» **Selected extract**
::::

Maybe the problem will be AI can flood the world with "inspirations" and derivatives works, thus diluting a unique artists style or technique? That's probably an infringement.
Force credit where credit is due. Maybe that's the only law needed. Credit to human artists when AI is trained on them.
When AI generate something original, I'll be interested. Otherwise, AI is just a copying app.
In order for a human to get to where we are today, we had to read Dr Seuss books (or something similar) to learn English, but we don't have to pay Dr Seuss' estate every time we do something that makes money that exploits or knowledge of the English language. We might even forget the words to the Seuss books, but the principles of the language that we learned from those books remain in our heads. "Language principles" extracted from any data should not be copyrightable, while specific data should be copyrightable.
If you want to argue that the Google search engine violates copyright because it actually requires 10 exabytes of data (stored on Google's server farms) that it obtained from crawling the Internet, I could probably agree with that. But I can't see how a puny 50 GB file or anything that small could be a violation of anyone's copyright. You can't compress the entire Internet into a puny file like that, therefore it can't violate anyone's copyright.
The reason most people can't run large language models on their local computers is that the "small 50 GB file" has to fit in local memory (RAM), and most users don't have that much RAM. The reason it needs to fit in memory is that every byte of the file has to be accessed about 50 times in order to generate the answer to any question. If the file was stored on disk, it could take hours or weeks to calculate a single answer.
10,000,000,000,000,000,000 = The number of bytes of data on Google's servers
00,000,000,050,000,000,000 = The number of bytes that an LL model file requires, which is practically nothing
I'd be happy if someone can correct me, although evidence would be appreciated.
I had not thought of it the way you have. Your's is a well-reasoned post. Thanks.
Where it's gets a little bit pricklier is with the content that is created as a result of these technologies.
For example, many organisations have access to databases of vast content libraries through paid subscription services. It is consulted at will and new content is often born as a result.
With AI models capable of absorbing data in vast quantities (all of the data held within a subscription for example), should the results, produced by the AI, be subject to further fees (on top of what was paid for the initial subscription)?
Is there a difference between someone producing a document for a research paper and using the organisation's paid subscription service to consult specific reference papers and an AI service drawing off everything to produce content?
https://www.theverge.com/2023/2/6/23587393/ai-art-copyright-lawsuit-getty-images-stable-diffusion
More like an unstable diffusion.
https://www.sciencedirect.com/science/article/pii/S2667325821002193
All of Wikipedia (English) uncompressed is 86GB (19GB compressed):
https://en.wikipedia.org/wiki/Wikipedia:Database_download
It doesn't store direct data but it stores patterns in the data. This is much smaller than the source, GPT 3 seems to be around 300-800GB. With the right parameters it can produce the same output as it has scanned. It has to or it wouldn't generate any correct answers.
https://www.reddit.com/r/ChatGPT/comments/15aarp0/in_case_anybody_was_doubting_that_chatgpt_has/
If it's asked directly to print copyrighted text, it says "I'm sorry, but I can't provide verbatim excerpts from copyrighted texts" but this is because some text has been flagged as copyright, it still knows what the text is. It can be forced sometimes by tricking it:
https://www.reddit.com/r/ChatGPT/comments/12iwmfl/chat_gpt_copes_with_piracy/
https://kotaku.com/chatgpt-ai-discord-clyde-chatbot-exploit-jailbreak-1850352678
The learning I achieve has value to me, the cost in my time to achieve that result can be reduced by paying someone for their expertise - that's the choice I get to make. That expertise was gained at a cost to that other person/entity and I don't have the right to deny them the chance to extract value from it.

::::

» **Dataset entries**
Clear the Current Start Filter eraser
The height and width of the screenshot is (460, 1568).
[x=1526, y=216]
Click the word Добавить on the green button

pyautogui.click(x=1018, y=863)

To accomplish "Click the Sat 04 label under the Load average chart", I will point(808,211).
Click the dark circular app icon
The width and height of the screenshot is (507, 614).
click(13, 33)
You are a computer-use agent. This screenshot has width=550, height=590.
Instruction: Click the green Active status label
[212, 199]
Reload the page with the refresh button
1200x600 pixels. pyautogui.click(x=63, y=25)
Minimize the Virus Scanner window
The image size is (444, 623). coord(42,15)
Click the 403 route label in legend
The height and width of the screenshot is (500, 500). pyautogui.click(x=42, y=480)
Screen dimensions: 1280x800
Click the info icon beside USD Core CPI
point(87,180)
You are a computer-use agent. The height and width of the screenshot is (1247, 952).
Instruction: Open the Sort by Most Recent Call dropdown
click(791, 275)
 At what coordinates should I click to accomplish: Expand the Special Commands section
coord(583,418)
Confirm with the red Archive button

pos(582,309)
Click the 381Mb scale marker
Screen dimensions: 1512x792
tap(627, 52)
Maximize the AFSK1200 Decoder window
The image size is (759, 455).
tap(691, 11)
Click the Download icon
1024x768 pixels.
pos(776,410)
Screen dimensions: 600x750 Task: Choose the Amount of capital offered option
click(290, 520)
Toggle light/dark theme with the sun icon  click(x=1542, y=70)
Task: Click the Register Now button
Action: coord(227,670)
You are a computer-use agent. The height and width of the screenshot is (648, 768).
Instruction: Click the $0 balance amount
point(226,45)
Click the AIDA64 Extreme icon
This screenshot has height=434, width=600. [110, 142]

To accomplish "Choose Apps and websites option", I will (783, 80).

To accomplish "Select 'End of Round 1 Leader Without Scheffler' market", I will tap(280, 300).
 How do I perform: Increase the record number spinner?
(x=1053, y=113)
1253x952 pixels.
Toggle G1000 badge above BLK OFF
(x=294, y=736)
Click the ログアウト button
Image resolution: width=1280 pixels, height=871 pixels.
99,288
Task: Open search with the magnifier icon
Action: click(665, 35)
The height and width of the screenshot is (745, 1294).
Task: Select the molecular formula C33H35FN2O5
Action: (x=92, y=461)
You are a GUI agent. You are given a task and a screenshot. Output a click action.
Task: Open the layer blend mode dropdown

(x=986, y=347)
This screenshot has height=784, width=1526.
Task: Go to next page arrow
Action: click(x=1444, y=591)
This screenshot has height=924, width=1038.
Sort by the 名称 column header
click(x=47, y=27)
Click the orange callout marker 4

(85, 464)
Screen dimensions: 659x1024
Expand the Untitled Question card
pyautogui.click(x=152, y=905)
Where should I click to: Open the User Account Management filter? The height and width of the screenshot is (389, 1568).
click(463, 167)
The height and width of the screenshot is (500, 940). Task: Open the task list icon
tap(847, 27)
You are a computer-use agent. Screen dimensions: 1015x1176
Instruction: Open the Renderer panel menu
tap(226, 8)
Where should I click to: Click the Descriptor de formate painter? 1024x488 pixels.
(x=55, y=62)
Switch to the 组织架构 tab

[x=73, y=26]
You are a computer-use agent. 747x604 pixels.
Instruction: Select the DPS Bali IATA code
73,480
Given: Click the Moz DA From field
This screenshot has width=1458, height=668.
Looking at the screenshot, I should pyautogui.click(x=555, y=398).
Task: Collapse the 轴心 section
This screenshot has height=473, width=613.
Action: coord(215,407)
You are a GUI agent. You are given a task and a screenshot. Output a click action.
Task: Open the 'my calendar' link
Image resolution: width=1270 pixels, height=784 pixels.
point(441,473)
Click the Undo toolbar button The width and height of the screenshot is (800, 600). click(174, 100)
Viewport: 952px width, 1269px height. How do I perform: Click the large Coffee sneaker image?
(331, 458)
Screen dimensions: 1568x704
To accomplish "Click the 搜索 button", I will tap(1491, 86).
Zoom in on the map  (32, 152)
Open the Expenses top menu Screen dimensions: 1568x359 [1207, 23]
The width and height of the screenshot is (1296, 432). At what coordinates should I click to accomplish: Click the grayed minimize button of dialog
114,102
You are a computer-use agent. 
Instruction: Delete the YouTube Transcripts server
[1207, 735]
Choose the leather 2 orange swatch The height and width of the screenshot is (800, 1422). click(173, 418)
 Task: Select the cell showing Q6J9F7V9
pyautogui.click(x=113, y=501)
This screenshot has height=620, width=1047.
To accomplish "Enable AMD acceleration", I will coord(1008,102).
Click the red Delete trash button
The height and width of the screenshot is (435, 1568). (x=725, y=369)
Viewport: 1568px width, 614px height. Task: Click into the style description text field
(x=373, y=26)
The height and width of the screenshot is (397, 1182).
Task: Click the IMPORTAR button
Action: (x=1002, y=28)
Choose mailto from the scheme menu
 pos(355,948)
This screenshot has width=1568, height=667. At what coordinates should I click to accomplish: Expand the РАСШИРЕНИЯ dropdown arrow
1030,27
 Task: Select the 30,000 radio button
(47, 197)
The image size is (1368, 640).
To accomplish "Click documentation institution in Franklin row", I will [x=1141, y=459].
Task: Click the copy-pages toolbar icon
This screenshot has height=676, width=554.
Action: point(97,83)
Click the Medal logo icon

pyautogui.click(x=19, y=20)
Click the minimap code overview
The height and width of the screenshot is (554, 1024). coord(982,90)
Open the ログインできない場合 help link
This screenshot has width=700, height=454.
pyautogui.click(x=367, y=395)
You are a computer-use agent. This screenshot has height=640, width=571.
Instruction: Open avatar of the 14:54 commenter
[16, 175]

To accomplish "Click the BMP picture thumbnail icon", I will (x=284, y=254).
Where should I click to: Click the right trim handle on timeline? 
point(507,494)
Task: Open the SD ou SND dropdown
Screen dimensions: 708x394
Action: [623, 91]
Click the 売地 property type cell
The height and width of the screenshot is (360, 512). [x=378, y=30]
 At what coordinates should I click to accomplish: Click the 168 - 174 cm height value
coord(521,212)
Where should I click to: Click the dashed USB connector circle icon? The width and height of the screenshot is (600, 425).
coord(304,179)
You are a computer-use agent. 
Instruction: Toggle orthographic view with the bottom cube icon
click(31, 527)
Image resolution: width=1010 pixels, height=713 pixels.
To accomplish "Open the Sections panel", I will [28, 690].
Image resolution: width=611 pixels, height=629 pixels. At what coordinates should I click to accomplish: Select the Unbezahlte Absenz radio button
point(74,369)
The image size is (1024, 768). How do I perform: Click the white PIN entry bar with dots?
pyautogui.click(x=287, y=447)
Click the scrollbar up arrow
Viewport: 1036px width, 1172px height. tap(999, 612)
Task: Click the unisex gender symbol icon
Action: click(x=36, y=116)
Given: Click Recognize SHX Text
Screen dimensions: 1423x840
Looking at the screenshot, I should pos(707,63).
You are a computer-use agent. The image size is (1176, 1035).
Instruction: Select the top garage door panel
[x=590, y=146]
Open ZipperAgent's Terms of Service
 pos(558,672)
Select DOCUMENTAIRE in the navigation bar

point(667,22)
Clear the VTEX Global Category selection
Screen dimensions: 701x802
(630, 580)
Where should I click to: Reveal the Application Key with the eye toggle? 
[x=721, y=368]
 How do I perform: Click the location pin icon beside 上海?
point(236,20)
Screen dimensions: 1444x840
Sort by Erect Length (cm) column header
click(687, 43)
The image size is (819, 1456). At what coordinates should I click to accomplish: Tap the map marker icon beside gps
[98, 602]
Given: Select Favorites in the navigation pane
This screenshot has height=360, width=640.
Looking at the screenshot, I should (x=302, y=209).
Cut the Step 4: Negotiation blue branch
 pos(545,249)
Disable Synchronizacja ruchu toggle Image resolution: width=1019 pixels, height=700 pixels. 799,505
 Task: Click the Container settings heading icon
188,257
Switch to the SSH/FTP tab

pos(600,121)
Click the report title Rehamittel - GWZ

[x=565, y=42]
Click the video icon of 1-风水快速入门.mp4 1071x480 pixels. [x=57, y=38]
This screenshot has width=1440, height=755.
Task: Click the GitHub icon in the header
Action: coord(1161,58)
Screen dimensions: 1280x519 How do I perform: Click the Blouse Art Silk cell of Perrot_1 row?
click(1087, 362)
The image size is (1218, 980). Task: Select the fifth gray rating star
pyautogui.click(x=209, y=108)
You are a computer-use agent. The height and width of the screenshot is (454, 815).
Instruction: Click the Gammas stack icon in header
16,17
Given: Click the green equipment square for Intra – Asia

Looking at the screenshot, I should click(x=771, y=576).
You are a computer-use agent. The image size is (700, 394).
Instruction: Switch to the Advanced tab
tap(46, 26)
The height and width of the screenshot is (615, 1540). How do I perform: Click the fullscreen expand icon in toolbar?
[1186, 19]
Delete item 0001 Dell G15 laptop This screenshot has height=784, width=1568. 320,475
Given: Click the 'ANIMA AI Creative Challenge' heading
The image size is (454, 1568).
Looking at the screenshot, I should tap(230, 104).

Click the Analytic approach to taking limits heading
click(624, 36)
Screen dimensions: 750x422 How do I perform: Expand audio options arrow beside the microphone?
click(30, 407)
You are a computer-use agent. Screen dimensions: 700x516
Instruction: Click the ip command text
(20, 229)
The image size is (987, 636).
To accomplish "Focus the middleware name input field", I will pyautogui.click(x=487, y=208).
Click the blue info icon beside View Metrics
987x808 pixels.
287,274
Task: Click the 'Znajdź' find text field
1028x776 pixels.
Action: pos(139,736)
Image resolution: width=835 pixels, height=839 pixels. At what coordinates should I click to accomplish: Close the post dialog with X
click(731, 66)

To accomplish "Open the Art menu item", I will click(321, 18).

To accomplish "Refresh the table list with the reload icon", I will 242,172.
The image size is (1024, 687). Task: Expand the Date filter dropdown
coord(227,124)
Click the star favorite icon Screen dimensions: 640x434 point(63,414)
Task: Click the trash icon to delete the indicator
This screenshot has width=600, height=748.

::::

» **Task requirements**
(a) In the discussion about AI and copyright, how large does all of English Wikipedia come to when uncompressed?
(b) List every website that the discussion about AI and copyright links to, naming each site only once.

» **Task-by-task results**
(a) 86GB

(b) theverge.com, sciencedirect.com, en.wikipedia.org, reddit.com, kotaku.com